## Data to use
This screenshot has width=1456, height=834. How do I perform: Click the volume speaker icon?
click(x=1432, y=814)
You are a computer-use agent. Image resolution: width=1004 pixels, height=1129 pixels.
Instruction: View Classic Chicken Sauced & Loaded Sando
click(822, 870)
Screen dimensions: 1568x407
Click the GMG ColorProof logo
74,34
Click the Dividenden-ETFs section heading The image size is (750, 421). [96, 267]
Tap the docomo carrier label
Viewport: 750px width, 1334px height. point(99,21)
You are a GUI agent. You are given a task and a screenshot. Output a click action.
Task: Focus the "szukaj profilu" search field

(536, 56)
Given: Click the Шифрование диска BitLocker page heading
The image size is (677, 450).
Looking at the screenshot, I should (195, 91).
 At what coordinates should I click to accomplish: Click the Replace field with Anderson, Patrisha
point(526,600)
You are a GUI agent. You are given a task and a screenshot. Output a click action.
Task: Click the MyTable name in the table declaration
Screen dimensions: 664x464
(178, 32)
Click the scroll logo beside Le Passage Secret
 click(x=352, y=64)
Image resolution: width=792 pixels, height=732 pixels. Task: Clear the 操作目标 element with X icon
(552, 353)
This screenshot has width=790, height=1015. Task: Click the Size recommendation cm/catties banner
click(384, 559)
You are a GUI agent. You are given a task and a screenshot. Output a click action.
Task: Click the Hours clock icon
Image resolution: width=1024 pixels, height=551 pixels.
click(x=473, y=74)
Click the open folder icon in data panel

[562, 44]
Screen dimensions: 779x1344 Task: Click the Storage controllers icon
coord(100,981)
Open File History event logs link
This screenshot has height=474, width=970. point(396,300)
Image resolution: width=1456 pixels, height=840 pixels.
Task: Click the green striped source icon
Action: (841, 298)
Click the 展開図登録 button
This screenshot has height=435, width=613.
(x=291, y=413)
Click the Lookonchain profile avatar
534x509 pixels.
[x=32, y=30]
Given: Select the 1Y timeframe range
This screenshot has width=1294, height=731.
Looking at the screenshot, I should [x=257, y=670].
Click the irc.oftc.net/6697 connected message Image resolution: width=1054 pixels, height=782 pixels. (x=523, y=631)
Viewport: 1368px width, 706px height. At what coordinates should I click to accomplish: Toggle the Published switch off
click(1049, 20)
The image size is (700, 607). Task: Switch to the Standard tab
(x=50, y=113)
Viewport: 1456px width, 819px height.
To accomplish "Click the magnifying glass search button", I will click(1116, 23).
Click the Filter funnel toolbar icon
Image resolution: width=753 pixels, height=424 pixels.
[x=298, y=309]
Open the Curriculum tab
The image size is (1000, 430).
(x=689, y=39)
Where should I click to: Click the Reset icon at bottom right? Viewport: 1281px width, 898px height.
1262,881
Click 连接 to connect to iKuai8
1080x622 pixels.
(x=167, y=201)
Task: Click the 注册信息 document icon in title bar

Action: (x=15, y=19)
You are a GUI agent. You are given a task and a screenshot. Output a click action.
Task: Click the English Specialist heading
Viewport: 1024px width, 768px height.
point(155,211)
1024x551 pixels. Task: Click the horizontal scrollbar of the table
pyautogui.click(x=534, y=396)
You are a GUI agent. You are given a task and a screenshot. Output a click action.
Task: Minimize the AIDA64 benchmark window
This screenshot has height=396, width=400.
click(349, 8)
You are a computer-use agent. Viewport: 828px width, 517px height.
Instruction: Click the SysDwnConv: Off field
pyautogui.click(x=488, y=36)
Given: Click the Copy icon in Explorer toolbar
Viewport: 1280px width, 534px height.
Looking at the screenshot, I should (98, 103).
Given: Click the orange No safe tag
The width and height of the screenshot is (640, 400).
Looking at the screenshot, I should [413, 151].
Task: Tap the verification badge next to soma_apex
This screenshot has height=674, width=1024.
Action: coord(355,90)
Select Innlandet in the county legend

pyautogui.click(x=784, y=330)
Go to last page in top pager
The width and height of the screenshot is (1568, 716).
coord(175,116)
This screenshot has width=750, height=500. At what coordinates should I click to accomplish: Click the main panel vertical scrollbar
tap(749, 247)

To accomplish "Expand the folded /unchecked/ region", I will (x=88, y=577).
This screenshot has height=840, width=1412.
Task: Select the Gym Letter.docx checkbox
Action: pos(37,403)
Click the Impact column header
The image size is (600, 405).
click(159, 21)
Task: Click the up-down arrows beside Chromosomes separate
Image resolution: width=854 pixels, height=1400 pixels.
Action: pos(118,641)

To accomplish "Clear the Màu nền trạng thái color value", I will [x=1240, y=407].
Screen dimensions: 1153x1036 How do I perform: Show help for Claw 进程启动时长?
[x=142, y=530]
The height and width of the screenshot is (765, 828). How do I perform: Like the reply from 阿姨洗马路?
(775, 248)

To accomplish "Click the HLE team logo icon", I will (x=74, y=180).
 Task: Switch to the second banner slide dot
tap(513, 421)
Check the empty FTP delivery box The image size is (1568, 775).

## Problem statement
Set down the entries again, exactly as they stand above.

## Solution to the exercise
This screenshot has width=1456, height=834. How do I perform: Click the volume speaker icon?
click(x=1432, y=814)
You are a computer-use agent. Image resolution: width=1004 pixels, height=1129 pixels.
Instruction: View Classic Chicken Sauced & Loaded Sando
click(822, 870)
Screen dimensions: 1568x407
Click the GMG ColorProof logo
74,34
Click the Dividenden-ETFs section heading The image size is (750, 421). [96, 267]
Tap the docomo carrier label
Viewport: 750px width, 1334px height. point(99,21)
You are a GUI agent. You are given a task and a screenshot. Output a click action.
Task: Focus the "szukaj profilu" search field

(536, 56)
Given: Click the Шифрование диска BitLocker page heading
The image size is (677, 450).
Looking at the screenshot, I should (195, 91).
 At what coordinates should I click to accomplish: Click the Replace field with Anderson, Patrisha
point(526,600)
You are a GUI agent. You are given a task and a screenshot. Output a click action.
Task: Click the MyTable name in the table declaration
Screen dimensions: 664x464
(178, 32)
Click the scroll logo beside Le Passage Secret
 click(x=352, y=64)
Image resolution: width=792 pixels, height=732 pixels. Task: Clear the 操作目标 element with X icon
(552, 353)
This screenshot has width=790, height=1015. Task: Click the Size recommendation cm/catties banner
click(384, 559)
You are a GUI agent. You are given a task and a screenshot. Output a click action.
Task: Click the Hours clock icon
Image resolution: width=1024 pixels, height=551 pixels.
click(x=473, y=74)
Click the open folder icon in data panel

[562, 44]
Screen dimensions: 779x1344 Task: Click the Storage controllers icon
coord(100,981)
Open File History event logs link
This screenshot has height=474, width=970. point(396,300)
Image resolution: width=1456 pixels, height=840 pixels.
Task: Click the green striped source icon
Action: (841, 298)
Click the 展開図登録 button
This screenshot has height=435, width=613.
(x=291, y=413)
Click the Lookonchain profile avatar
534x509 pixels.
[x=32, y=30]
Given: Select the 1Y timeframe range
This screenshot has width=1294, height=731.
Looking at the screenshot, I should [x=257, y=670].
Click the irc.oftc.net/6697 connected message Image resolution: width=1054 pixels, height=782 pixels. (x=523, y=631)
Viewport: 1368px width, 706px height. At what coordinates should I click to accomplish: Toggle the Published switch off
click(1049, 20)
The image size is (700, 607). Task: Switch to the Standard tab
(x=50, y=113)
Viewport: 1456px width, 819px height.
To accomplish "Click the magnifying glass search button", I will click(1116, 23).
Click the Filter funnel toolbar icon
Image resolution: width=753 pixels, height=424 pixels.
[x=298, y=309]
Open the Curriculum tab
The image size is (1000, 430).
(x=689, y=39)
Where should I click to: Click the Reset icon at bottom right? Viewport: 1281px width, 898px height.
1262,881
Click 连接 to connect to iKuai8
1080x622 pixels.
(x=167, y=201)
Task: Click the 注册信息 document icon in title bar

Action: (x=15, y=19)
You are a GUI agent. You are given a task and a screenshot. Output a click action.
Task: Click the English Specialist heading
Viewport: 1024px width, 768px height.
point(155,211)
1024x551 pixels. Task: Click the horizontal scrollbar of the table
pyautogui.click(x=534, y=396)
You are a GUI agent. You are given a task and a screenshot. Output a click action.
Task: Minimize the AIDA64 benchmark window
This screenshot has height=396, width=400.
click(349, 8)
You are a computer-use agent. Viewport: 828px width, 517px height.
Instruction: Click the SysDwnConv: Off field
pyautogui.click(x=488, y=36)
Given: Click the Copy icon in Explorer toolbar
Viewport: 1280px width, 534px height.
Looking at the screenshot, I should (98, 103).
Given: Click the orange No safe tag
The width and height of the screenshot is (640, 400).
Looking at the screenshot, I should [413, 151].
Task: Tap the verification badge next to soma_apex
This screenshot has height=674, width=1024.
Action: coord(355,90)
Select Innlandet in the county legend

pyautogui.click(x=784, y=330)
Go to last page in top pager
The width and height of the screenshot is (1568, 716).
coord(175,116)
This screenshot has width=750, height=500. At what coordinates should I click to accomplish: Click the main panel vertical scrollbar
tap(749, 247)

To accomplish "Expand the folded /unchecked/ region", I will (x=88, y=577).
This screenshot has height=840, width=1412.
Task: Select the Gym Letter.docx checkbox
Action: pos(37,403)
Click the Impact column header
The image size is (600, 405).
click(159, 21)
Task: Click the up-down arrows beside Chromosomes separate
Image resolution: width=854 pixels, height=1400 pixels.
Action: pos(118,641)

To accomplish "Clear the Màu nền trạng thái color value", I will [x=1240, y=407].
Screen dimensions: 1153x1036 How do I perform: Show help for Claw 进程启动时长?
[x=142, y=530]
The height and width of the screenshot is (765, 828). How do I perform: Like the reply from 阿姨洗马路?
(775, 248)

To accomplish "Click the HLE team logo icon", I will (x=74, y=180).
 Task: Switch to the second banner slide dot
tap(513, 421)
Check the empty FTP delivery box The image size is (1568, 775).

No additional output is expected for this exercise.